BEGIN Study material

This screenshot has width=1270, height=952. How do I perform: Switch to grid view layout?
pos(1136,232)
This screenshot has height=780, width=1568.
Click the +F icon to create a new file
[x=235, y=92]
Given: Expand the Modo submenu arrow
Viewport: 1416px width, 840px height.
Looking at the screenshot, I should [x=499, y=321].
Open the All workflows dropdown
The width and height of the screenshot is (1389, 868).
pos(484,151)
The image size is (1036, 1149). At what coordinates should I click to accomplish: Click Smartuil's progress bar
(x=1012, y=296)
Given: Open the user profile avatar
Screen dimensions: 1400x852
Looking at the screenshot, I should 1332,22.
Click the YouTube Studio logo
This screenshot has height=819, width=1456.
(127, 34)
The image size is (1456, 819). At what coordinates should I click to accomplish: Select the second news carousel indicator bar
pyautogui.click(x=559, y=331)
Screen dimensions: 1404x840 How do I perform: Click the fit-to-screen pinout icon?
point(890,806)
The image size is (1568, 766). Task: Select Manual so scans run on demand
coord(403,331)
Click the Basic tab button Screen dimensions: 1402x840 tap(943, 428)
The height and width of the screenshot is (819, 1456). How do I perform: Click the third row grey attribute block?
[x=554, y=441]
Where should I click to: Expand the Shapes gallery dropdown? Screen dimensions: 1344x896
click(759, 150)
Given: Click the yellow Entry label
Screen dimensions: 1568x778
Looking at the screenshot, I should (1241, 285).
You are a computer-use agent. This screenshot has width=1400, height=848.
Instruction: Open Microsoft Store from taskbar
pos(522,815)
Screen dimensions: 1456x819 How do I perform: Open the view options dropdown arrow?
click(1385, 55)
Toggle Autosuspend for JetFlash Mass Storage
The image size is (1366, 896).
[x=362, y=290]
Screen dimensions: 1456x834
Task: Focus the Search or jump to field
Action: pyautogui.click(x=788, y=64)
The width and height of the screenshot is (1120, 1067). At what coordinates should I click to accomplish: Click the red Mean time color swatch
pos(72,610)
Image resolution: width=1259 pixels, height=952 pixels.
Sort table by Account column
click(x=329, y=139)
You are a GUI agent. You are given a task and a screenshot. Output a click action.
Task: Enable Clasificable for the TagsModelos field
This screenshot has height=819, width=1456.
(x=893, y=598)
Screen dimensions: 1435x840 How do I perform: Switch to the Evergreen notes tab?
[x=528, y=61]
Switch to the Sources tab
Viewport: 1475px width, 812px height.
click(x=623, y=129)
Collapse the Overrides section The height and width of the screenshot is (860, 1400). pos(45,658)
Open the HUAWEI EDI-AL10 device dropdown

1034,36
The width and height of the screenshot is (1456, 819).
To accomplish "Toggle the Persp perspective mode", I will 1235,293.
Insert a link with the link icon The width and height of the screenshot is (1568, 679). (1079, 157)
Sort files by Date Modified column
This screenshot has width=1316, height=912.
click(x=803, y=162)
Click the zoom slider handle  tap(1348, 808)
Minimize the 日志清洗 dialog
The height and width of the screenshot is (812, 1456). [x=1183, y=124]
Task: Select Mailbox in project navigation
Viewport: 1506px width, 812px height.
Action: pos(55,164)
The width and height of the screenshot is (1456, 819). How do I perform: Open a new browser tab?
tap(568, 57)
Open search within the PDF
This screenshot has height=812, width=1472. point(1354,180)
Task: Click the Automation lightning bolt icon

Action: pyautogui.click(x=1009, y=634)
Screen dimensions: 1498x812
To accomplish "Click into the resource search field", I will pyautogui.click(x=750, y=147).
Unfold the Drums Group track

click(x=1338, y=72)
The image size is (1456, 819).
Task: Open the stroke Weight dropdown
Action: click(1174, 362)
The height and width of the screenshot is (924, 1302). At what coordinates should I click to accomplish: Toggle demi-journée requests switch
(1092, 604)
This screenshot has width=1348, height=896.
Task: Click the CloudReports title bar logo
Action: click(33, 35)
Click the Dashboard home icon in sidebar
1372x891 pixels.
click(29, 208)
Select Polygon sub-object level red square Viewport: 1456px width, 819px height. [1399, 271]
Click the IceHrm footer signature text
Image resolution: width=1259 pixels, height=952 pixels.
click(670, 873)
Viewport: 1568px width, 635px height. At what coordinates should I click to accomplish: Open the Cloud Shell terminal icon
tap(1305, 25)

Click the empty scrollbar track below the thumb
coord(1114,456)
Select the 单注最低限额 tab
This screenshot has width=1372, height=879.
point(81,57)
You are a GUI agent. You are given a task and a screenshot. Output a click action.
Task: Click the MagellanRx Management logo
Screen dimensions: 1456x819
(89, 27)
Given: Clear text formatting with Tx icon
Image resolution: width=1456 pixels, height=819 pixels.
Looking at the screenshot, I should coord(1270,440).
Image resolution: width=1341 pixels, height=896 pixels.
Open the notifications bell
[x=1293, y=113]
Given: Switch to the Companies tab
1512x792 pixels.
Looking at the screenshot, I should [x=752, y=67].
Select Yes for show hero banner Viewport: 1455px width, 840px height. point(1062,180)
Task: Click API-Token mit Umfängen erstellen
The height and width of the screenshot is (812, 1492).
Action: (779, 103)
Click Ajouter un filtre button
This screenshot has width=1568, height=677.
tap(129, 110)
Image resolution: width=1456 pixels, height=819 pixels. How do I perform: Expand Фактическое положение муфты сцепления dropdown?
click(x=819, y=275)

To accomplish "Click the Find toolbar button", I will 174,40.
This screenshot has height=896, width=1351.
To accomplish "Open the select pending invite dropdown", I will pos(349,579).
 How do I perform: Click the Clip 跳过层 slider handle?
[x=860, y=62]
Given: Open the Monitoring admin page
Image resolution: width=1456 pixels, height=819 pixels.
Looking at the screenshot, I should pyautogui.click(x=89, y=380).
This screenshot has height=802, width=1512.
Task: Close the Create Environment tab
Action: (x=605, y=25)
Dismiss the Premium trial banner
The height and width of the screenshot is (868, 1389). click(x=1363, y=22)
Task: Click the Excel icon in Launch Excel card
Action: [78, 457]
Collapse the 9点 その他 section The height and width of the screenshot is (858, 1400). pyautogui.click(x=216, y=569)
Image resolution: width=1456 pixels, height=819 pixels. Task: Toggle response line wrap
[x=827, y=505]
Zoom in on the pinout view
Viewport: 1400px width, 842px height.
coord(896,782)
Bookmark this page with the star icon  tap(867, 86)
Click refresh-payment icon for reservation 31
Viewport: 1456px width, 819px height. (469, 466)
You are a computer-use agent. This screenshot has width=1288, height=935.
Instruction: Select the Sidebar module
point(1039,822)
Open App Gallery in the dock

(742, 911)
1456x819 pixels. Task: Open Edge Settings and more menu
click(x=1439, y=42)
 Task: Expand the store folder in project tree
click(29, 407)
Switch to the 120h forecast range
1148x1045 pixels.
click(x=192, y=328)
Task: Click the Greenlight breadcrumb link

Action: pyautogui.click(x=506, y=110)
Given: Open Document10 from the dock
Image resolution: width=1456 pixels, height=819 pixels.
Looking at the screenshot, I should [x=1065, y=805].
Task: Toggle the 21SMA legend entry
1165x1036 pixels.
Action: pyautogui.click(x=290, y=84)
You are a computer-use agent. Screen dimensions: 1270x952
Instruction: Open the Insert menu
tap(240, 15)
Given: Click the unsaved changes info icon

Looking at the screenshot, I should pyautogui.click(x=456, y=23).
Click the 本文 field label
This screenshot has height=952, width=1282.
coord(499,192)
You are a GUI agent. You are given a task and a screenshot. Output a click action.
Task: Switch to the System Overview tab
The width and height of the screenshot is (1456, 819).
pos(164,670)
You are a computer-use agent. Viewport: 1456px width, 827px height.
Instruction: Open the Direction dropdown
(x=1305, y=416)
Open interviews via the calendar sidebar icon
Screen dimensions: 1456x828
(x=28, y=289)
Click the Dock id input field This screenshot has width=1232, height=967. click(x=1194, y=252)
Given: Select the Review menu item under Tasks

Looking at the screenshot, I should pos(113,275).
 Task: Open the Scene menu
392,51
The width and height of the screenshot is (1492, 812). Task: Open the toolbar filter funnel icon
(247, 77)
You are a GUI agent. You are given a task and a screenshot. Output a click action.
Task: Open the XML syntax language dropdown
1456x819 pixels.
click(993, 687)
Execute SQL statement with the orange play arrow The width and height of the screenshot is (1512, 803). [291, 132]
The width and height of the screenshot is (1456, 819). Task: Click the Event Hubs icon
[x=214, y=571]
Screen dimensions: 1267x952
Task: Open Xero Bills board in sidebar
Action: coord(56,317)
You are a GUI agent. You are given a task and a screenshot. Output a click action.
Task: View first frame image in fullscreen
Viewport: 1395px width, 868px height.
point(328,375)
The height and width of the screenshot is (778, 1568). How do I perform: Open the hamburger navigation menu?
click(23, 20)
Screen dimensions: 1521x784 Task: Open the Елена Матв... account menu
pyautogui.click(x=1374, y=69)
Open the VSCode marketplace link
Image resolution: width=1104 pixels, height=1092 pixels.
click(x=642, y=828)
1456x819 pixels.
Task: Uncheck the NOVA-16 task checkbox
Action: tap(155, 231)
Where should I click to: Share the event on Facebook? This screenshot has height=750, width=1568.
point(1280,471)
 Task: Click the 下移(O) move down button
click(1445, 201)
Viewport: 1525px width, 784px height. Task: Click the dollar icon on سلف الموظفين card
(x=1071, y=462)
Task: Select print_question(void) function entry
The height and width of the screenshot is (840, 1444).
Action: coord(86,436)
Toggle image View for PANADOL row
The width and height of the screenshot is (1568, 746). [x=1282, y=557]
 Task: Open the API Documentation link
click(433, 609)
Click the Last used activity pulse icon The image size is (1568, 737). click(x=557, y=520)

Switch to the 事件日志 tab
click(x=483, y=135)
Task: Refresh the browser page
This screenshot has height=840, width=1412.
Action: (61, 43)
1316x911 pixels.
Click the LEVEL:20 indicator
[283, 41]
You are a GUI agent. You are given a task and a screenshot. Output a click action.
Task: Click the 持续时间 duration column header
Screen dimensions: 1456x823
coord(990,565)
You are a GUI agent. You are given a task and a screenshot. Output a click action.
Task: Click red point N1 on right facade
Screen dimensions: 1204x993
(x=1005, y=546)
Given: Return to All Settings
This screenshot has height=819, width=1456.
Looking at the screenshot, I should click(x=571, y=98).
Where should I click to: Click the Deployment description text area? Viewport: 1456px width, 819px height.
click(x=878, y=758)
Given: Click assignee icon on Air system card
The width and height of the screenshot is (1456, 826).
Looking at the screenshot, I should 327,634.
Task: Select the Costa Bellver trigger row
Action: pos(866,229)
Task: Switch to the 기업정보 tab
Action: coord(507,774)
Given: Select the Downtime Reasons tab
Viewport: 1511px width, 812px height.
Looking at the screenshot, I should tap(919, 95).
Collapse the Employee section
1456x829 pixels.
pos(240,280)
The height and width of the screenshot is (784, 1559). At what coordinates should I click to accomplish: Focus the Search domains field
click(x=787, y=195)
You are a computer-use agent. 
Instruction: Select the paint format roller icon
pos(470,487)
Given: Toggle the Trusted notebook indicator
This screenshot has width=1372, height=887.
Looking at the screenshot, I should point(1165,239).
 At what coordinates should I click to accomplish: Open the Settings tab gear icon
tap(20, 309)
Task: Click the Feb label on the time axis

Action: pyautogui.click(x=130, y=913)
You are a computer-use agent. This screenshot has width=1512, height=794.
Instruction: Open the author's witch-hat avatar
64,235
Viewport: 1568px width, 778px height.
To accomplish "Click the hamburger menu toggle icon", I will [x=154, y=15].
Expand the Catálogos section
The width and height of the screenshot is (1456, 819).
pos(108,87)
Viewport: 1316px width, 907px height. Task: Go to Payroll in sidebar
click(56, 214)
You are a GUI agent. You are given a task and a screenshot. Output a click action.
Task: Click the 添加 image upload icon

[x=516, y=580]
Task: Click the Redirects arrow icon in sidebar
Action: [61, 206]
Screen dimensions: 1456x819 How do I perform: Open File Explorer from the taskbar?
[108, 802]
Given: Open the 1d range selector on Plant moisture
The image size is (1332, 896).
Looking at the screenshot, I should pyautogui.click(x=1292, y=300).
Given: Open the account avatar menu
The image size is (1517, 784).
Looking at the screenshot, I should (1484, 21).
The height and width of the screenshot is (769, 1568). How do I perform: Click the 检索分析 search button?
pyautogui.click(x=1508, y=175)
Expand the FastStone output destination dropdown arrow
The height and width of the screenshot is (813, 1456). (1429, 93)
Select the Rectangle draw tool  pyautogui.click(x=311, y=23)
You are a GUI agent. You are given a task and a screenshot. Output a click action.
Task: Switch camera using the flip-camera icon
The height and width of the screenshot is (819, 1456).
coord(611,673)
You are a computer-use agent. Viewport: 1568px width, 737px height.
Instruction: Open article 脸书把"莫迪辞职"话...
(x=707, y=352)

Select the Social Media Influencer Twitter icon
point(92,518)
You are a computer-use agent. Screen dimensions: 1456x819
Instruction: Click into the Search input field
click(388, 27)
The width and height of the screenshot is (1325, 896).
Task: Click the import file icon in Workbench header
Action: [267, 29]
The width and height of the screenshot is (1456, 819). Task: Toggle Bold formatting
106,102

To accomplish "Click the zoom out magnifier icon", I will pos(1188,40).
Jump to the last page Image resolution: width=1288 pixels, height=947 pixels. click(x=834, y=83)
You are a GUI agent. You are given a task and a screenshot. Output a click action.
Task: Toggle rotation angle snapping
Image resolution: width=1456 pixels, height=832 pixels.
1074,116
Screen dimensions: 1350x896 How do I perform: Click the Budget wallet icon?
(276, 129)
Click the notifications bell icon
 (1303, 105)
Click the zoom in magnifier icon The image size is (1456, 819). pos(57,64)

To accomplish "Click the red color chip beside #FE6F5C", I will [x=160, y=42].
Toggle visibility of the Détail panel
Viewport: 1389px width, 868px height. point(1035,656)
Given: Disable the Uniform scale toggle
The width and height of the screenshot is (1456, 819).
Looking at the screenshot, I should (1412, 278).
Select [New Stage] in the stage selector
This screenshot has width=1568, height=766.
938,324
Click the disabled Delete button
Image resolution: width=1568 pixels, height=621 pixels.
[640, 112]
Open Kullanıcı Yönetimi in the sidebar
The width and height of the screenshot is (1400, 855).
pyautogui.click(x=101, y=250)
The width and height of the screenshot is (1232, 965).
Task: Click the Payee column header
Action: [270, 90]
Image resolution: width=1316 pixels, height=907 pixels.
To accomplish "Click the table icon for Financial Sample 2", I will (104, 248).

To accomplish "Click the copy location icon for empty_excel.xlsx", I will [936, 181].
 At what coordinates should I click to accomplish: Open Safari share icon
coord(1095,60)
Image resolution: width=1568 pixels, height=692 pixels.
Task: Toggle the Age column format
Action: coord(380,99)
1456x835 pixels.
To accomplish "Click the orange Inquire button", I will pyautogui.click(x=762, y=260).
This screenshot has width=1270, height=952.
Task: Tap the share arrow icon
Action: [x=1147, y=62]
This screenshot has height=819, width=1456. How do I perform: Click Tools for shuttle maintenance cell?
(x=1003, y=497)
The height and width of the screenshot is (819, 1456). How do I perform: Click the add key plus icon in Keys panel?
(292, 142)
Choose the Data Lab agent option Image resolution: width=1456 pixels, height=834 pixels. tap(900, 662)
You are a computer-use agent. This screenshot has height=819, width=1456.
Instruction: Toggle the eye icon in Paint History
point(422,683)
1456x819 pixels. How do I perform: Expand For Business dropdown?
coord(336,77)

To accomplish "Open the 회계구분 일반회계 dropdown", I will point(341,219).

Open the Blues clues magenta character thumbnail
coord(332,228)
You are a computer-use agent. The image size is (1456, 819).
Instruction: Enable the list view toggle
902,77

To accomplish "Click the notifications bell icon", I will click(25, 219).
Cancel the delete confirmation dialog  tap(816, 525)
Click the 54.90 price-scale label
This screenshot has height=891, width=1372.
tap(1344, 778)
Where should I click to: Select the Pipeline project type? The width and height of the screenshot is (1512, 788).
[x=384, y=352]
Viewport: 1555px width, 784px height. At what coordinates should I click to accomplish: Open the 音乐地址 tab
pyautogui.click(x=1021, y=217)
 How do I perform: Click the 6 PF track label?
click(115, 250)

END Study material

● **Try it**
Retype exactly the lines from the start of the entries through the one with "Given: Expand the Modo submenu arrow"; include both ends.

● **Answer below**
This screenshot has width=1270, height=952. How do I perform: Switch to grid view layout?
pos(1136,232)
This screenshot has height=780, width=1568.
Click the +F icon to create a new file
[x=235, y=92]
Given: Expand the Modo submenu arrow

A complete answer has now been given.